Use "kludge" three times in conversation and it'll be yours forever. Better yet, put it to work as a metaphor for how to conduct yourself in the face of this week's tricky twists and turns.
Capricorn (Dec. 22-Jan. 19): I suggest you start practicing. Sit in front of a mirror and see if you can feel all your deepest emotions without letting any sign of them show up on your face. Pretend you're in the midst of a high-stakes game where everything depends on your ability to stay composed and yet not be too damn serious. Do whatever it takes, in fact, to step up your mastery of the art of bluffing. Why? Because in reading your tarot cards for this week, I've discovered that you'll be called upon to access the archetype of the poker player.

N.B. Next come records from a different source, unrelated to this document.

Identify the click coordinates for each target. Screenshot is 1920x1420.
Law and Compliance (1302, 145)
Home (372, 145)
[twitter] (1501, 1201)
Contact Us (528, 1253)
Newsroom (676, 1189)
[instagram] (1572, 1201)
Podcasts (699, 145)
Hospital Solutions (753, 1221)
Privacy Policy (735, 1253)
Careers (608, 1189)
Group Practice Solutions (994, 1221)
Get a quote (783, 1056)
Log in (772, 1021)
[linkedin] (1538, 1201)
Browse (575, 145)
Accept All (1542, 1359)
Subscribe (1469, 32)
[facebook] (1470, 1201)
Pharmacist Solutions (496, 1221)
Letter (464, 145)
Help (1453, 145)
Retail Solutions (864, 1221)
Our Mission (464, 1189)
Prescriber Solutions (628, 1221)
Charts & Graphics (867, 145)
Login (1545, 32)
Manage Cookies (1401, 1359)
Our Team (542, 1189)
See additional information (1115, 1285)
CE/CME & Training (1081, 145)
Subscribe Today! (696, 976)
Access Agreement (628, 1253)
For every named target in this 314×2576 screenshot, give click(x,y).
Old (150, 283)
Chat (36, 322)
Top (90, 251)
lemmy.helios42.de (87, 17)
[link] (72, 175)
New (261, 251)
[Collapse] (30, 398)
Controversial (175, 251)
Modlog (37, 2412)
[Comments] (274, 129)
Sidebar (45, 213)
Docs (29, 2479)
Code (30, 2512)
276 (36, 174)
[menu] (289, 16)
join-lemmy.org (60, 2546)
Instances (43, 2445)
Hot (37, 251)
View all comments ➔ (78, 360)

Aquarius (Jan. 20-Feb. 18): On rare occasions, revolutions transpire in a flash. Take the electric light bulb. Almost no one had heard of such a thing in 1878. The next year Edison patented it, and by 1882 New York City had the world's first electric power plant. I'm predicting a breakthrough of this magnitude for your personal life. You'll catch a glimpse of it this week. You'll quietly set to work on it by March 1. By April you'll see the outlines of the grand strategy. And 5 1/2 years from now you'll bring it all to a climax.

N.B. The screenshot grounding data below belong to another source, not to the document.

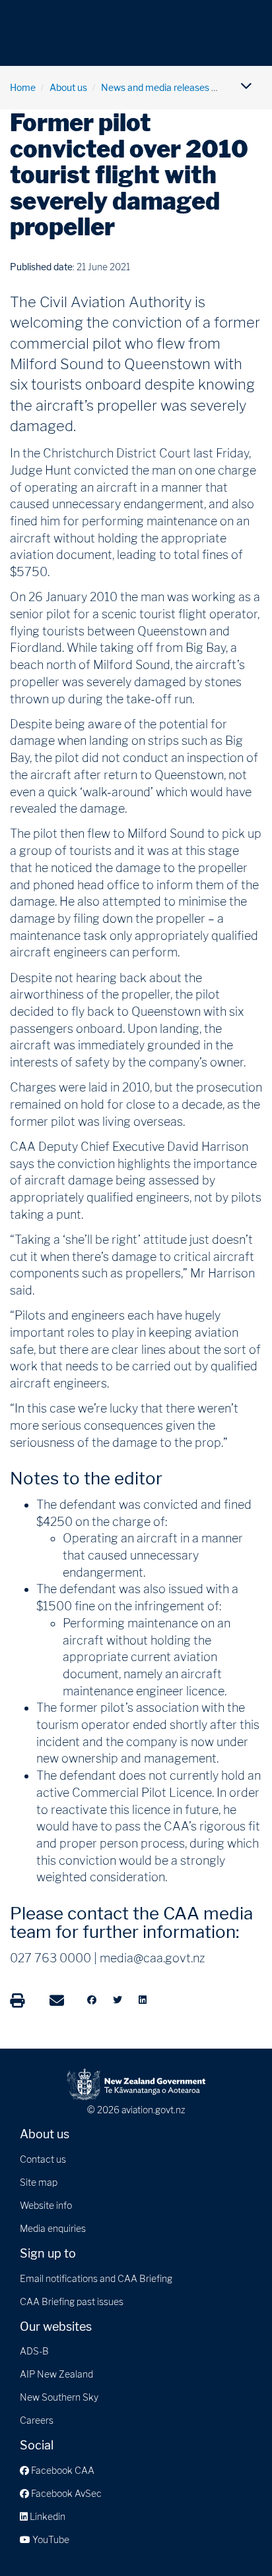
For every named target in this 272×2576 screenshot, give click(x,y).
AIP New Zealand (56, 2374)
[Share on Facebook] (91, 2000)
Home (23, 87)
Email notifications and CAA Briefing (96, 2278)
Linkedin (46, 2516)
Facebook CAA (61, 2470)
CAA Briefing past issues (71, 2301)
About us (68, 87)
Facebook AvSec (65, 2493)
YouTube (49, 2539)
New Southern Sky (59, 2397)
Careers (36, 2420)
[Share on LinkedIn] (143, 2000)
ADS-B (34, 2350)
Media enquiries (53, 2228)
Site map (38, 2182)
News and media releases (155, 87)
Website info (46, 2205)
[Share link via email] (57, 2000)
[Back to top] (235, 2539)
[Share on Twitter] (117, 2000)
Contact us (43, 2159)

Pisces (Feb. 19-March 20): The last day of the Chinese year, which this year is Feb. 18, was traditionally a time to forgive old IOUs. I say let's revive this custom, especially for you Pisceans, who're in the final dregs of your astrological cycle. For starters, you should forgive debts owed to you (both financial and emotional). But you should also get the action going in the other direction, like by convincing others to forgive your debts to them. In fact, cut out the rest of this horoscope, photocopy it, and send copies in with your next credit card bills. Dear agency to whom this praiseworthy Pisces owes money: By all that's astrologically holy and karmically correct, I order you to totally cancel his/her debt. -- Sincerely, The Astrologer Laureate of North America.